PROBLEM STATEMENT - Print the listing in full, exactly as it stands.

EXCERPTED DATA -
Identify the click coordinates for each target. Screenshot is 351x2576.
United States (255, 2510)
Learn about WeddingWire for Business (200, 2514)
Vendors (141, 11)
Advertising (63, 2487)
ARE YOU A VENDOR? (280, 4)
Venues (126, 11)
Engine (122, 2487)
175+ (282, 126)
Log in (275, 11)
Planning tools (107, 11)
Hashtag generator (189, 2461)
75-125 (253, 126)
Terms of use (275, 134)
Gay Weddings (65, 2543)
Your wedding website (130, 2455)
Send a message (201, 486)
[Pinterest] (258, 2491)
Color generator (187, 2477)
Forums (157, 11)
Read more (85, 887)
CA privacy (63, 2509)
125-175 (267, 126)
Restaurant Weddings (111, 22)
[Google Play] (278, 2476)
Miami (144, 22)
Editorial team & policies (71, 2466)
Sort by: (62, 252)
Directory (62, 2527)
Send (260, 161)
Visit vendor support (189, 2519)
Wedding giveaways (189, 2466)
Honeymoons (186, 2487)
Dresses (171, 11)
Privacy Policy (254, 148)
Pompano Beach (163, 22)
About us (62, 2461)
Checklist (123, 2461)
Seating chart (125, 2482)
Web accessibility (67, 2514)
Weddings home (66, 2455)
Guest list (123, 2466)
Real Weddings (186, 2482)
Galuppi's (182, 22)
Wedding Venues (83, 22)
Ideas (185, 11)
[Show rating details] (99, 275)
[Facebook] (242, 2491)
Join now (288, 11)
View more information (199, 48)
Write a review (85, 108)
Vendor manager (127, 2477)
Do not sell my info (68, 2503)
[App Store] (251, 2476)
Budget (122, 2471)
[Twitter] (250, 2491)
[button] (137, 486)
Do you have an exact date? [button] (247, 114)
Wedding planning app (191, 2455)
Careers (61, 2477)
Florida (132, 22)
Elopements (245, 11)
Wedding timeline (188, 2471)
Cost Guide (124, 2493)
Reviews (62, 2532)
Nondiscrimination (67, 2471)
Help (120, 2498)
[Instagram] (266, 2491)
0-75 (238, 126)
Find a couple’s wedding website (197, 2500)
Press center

SOLUTION -
Identify the click coordinates for each target. Screenshot is 351x2576.
United States (255, 2510)
Learn about WeddingWire for Business (200, 2514)
Vendors (141, 11)
Advertising (63, 2487)
ARE YOU A VENDOR? (280, 4)
Venues (126, 11)
Engine (122, 2487)
175+ (282, 126)
Log in (275, 11)
Planning tools (107, 11)
Hashtag generator (189, 2461)
75-125 (253, 126)
Terms of use (275, 134)
Gay Weddings (65, 2543)
Your wedding website (130, 2455)
Send a message (201, 486)
[Pinterest] (258, 2491)
Color generator (187, 2477)
Forums (157, 11)
Read more (85, 887)
CA privacy (63, 2509)
125-175 (267, 126)
Restaurant Weddings (111, 22)
[Google Play] (278, 2476)
Miami (144, 22)
Editorial team & policies (71, 2466)
Sort by: (62, 252)
Directory (62, 2527)
Send (260, 161)
Visit vendor support (189, 2519)
Wedding giveaways (189, 2466)
Honeymoons (186, 2487)
Dresses (171, 11)
Privacy Policy (254, 148)
Pompano Beach (163, 22)
About us (62, 2461)
Checklist (123, 2461)
Seating chart (125, 2482)
Web accessibility (67, 2514)
Weddings home (66, 2455)
Guest list (123, 2466)
Real Weddings (186, 2482)
Galuppi's (182, 22)
Wedding Venues (83, 22)
Ideas (185, 11)
[Show rating details] (99, 275)
[Facebook] (242, 2491)
Join now (288, 11)
View more information (199, 48)
Write a review (85, 108)
Vendor manager (127, 2477)
Do not sell my info (68, 2503)
[App Store] (251, 2476)
Budget (122, 2471)
[Twitter] (250, 2491)
[button] (137, 486)
Do you have an exact date? [button] (247, 114)
Wedding planning app (191, 2455)
Careers (61, 2477)
Florida (132, 22)
Elopements (245, 11)
Wedding timeline (188, 2471)
Cost Guide (124, 2493)
Reviews (62, 2532)
Nondiscrimination (67, 2471)
Help (120, 2498)
[Instagram] (266, 2491)
0-75 (238, 126)
Find a couple’s wedding website (197, 2500)
Press center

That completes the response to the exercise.